Community Shield to stay in England
The 2012 Community Shield will be played in England even though Wembley Stadium will not be available.
Confirmation of the competition dates for the 2012 London Olympics revealed the prestigious men's football final will be played at Wembley on Saturday, August 11.
That is 24 hours before the Community Shield should take place, given the Premier League is due to get under way the following weekend, having been delayed to avoid a clash with the Games.
As the Olympics do not conclude until August 12, the London organising committee have reached an agreement with the FA that the game will not be played in the capital, leaving them to find another venue for the annual clash between the Premier League champions and FA Cup winners.
There had been some speculation the FA would use the opportunity to take the game overseas, as happened last season with the Italian Super Cup - the clash between Inter and Lazio in Beijing proving so successful, a deal has been signed for the game to be held in China for the next four years.
Given the vast following for English football around the globe, there would certainly be a financial incentive to pursue such an avenue with the Community Shield.
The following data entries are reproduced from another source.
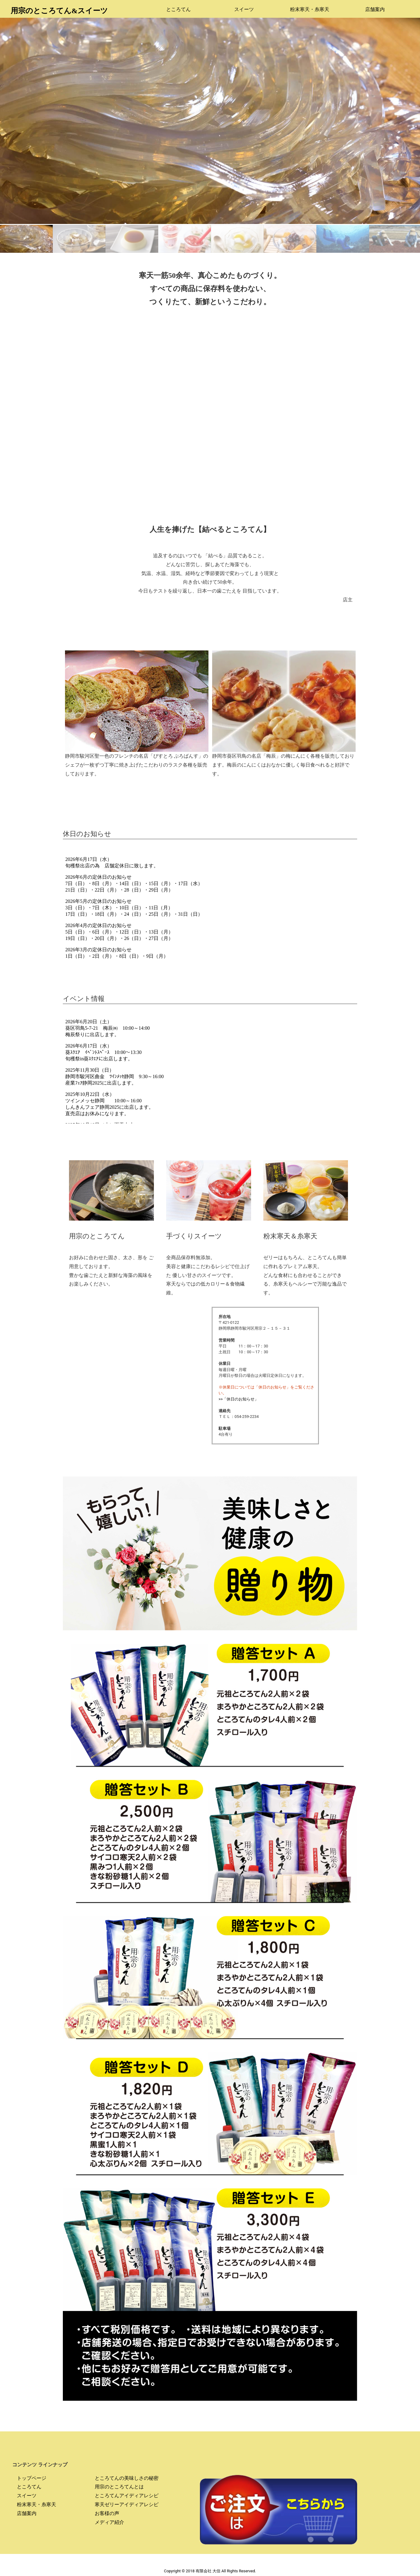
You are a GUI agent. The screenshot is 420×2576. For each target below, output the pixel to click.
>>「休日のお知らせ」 (238, 1399)
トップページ (31, 2478)
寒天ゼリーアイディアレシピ (126, 2504)
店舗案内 (375, 9)
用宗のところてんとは (119, 2487)
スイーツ (244, 9)
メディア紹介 (109, 2522)
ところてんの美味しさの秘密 (126, 2478)
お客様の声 (107, 2513)
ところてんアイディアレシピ (126, 2495)
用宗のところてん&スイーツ (59, 10)
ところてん (178, 9)
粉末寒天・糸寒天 (309, 9)
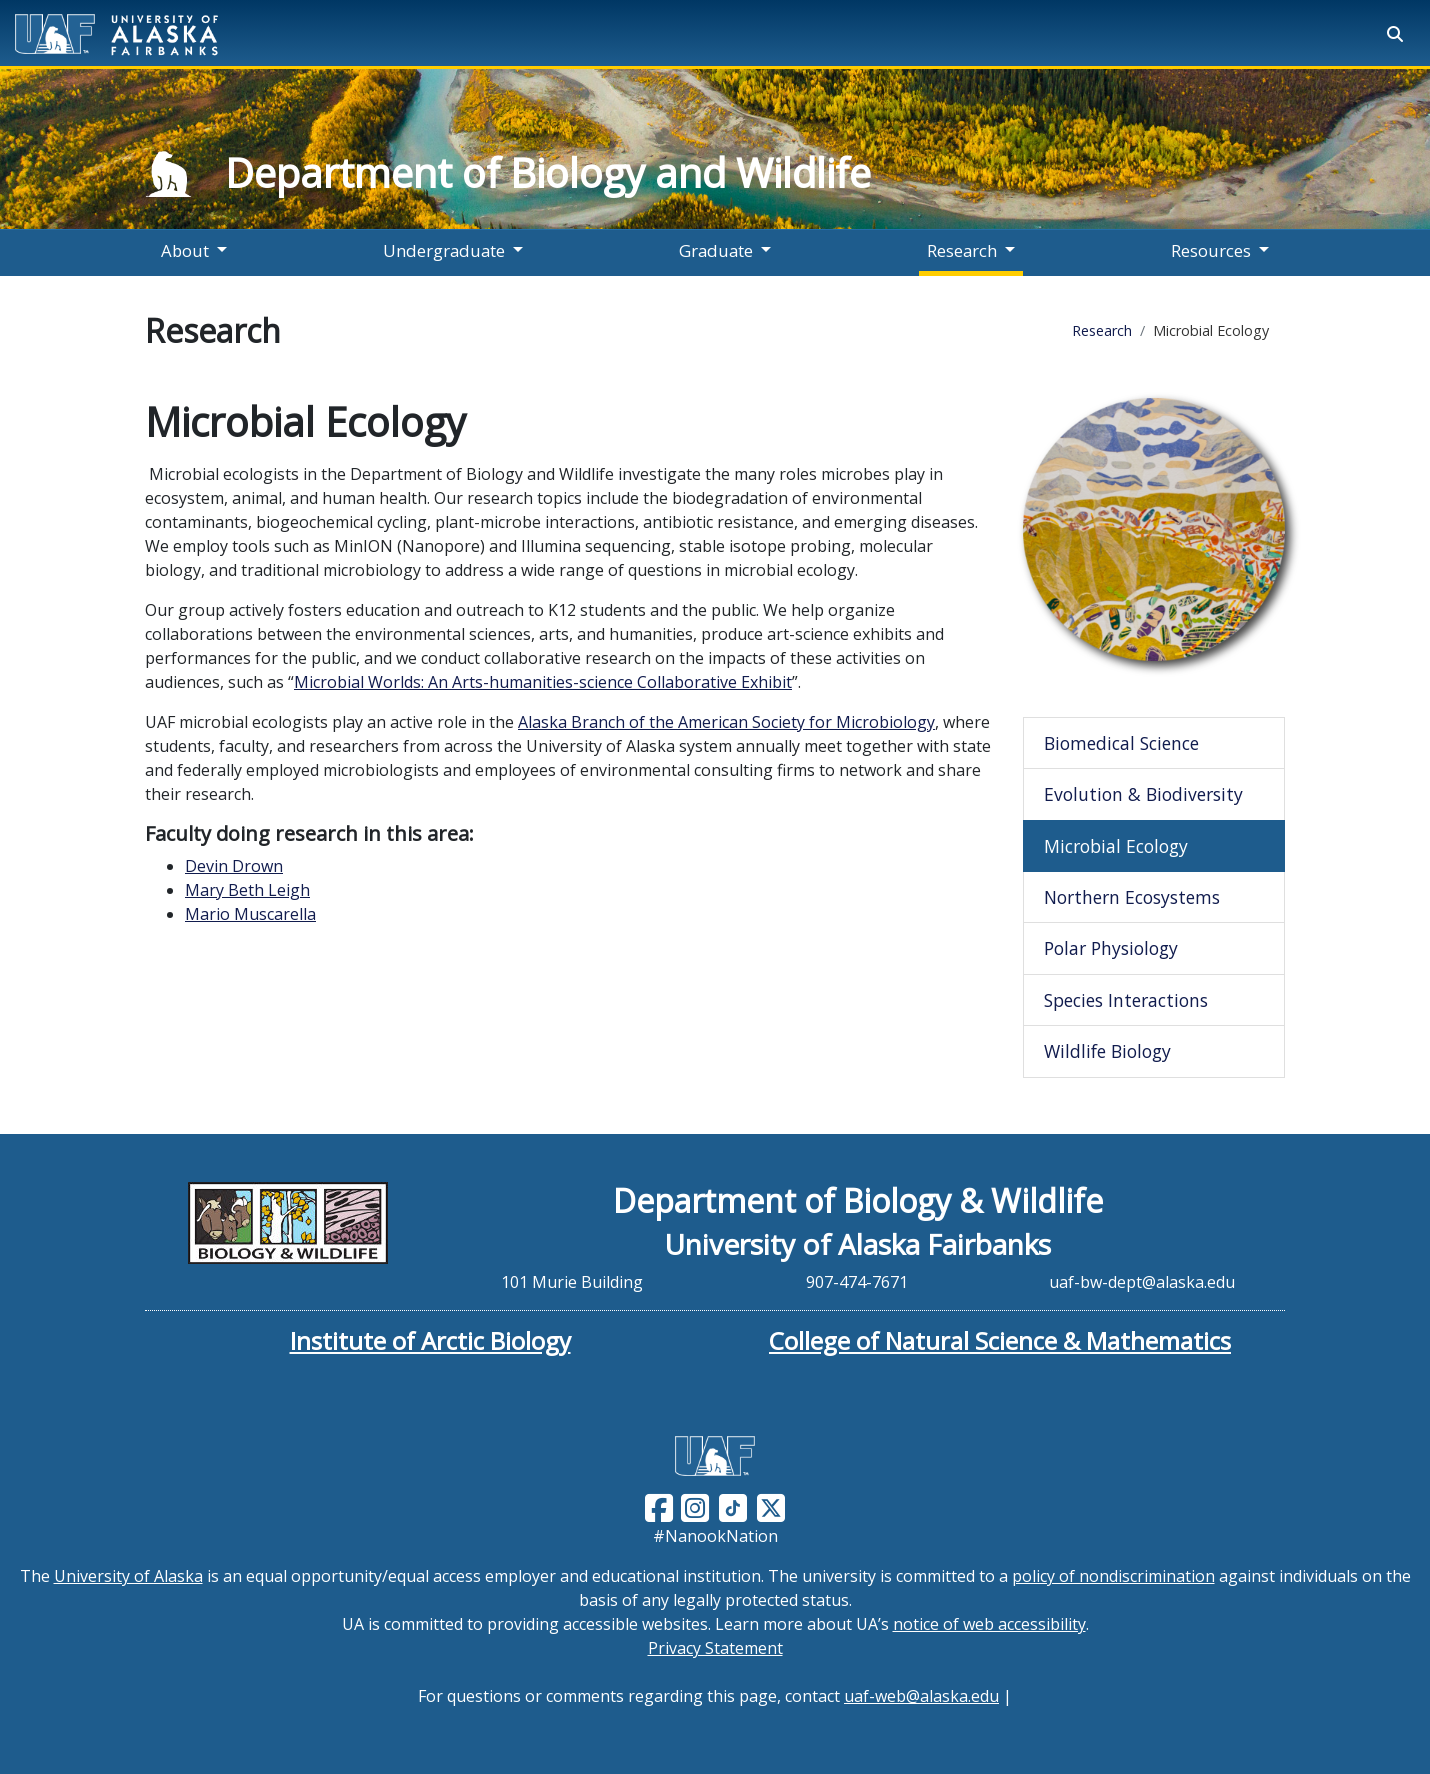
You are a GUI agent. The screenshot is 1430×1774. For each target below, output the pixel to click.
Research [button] (962, 250)
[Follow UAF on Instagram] (693, 1507)
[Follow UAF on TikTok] (733, 1507)
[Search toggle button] (1395, 34)
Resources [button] (1211, 250)
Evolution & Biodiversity (1143, 794)
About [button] (185, 250)
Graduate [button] (716, 250)
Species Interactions (1126, 1000)
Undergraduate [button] (444, 250)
However, the FA have confirmed that will not happen.
"The Community Shield take place at the traditional time at a prestigious stadium in England,'' said an FA spokesman.
Cardiff's Millennium Stadium would normally be the obvious choice, as it held the Community Shield for six seasons from 2001, but the men's third-place play-off will be played at the stadium on Friday, August 10 and it seems turning the stadium round to host another prestigious event, with completely different sponsors, in just over 36 hours would be too problematic.
It leaves Old Trafford as the firm favourite given its last Olympic game is the men's semi-final on Tuesday, August 7.
Neutrality may be an issue considering Manchester United have featured in 14 of the last 18 such occasions but the massive increase in capacity, compared with alternatives such as St James' Park, the Stadium of Light, Eastlands, Anfield and Villa Park, Old Trafford is bound to hold appeal.
Any suggestion that Twickenham, the home of English rugby, whose 82,000 capacity is exceeded only by that of Wembley, could have been used were dismissed due to sensitivities towards local residents and the cost involved with segregating rival supporters even before the agreement not to hold the game in London.